Rapid risk assessment: Louse-borne relapsing fever in the Netherlands, 27 July 2015
Following reports from the Netherlands of two cases of louse-borne relapsing fever in asylum seekers coming from Eritrea, ECDC has assessed the risk to Europe. The occurrence of louse-borne relapsing fever in asylum seekers from Eritrea is not unexpected and further importation of cases might occur in the EU among migrants, in particular those sharing routes with migrants from endemic areas. A number of options for the prevention and control of louse-borne relapsing fever are presented.
Executive Summary
The Netherlands reported two cases of louse-borne relapsing fever (LBRF) found in asylum seekers coming from Eritrea. In its risk assessment, ECDC states that this is not unexpected and further importation of cases might occur in the EU among migrants, in particular those sharing routes with migrants from endemic areas.
Once in the EU, according to the risk assessment, there is a risk of spread from infected individuals to homeless and other vulnerable population groups sharing the same living environment, particularly those in temporary housing in crowded environments.
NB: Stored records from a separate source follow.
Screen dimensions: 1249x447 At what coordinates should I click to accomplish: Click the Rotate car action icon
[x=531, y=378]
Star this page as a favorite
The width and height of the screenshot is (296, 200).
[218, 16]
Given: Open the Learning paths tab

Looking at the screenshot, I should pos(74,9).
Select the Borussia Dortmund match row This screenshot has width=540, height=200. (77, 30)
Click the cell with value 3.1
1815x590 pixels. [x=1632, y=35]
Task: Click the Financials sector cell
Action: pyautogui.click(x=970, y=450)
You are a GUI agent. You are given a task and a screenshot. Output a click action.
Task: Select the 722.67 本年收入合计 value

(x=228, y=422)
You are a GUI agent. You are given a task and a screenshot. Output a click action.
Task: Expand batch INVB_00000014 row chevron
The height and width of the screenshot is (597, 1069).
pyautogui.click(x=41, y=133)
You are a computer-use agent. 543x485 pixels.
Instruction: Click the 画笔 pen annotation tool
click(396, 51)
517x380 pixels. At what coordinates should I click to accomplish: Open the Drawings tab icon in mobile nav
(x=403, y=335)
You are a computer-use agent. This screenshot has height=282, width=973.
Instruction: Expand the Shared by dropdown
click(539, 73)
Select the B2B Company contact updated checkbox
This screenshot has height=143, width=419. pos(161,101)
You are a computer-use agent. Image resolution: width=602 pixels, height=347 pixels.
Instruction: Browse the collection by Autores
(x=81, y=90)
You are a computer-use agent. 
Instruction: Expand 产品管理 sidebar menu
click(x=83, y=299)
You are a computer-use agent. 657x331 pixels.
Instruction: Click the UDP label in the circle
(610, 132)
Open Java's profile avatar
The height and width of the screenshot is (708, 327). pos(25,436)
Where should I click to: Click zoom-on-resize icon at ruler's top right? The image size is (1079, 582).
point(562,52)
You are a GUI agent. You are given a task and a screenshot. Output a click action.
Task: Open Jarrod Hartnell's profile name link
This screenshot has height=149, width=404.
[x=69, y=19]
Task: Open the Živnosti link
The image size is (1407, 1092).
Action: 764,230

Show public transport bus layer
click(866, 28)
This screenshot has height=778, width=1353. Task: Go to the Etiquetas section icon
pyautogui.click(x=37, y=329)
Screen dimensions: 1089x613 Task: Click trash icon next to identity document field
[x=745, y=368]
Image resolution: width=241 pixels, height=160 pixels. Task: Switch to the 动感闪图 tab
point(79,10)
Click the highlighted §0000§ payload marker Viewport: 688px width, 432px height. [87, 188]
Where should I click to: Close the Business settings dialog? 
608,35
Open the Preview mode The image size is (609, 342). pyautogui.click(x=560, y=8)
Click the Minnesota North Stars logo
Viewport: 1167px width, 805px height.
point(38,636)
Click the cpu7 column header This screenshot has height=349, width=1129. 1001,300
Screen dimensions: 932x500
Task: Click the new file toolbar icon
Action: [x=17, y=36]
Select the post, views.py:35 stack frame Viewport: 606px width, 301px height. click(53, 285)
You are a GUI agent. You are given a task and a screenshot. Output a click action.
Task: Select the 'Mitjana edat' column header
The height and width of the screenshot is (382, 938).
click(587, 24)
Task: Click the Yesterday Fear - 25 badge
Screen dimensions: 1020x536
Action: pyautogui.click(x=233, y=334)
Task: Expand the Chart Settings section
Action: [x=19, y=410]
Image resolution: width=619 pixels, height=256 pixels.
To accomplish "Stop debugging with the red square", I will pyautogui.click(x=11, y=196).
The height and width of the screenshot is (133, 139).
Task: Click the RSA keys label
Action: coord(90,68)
Body lice infestations are linked to low socioeconomic status, over-crowding and poor personal hygiene. Migrants are vulnerable to body lice infestation due to challenging living conditions during migration and also after entry into the EU due to crowded conditions in temporary centres.
Options for prevention and control
The options presented in the report include: preventing or minimising overcrowding of reception areas for migrants. Also, promoting and enabling adequate hygiene for migrants; checking for signs of lice infestations during medical screening, and carrying out delousing when required. In addition, the report suggests raising awareness among clinicians of the possibility of LBRF among recently arrived migrants that might have been exposed during their journey, and vulnerable population groups who share the same living environment.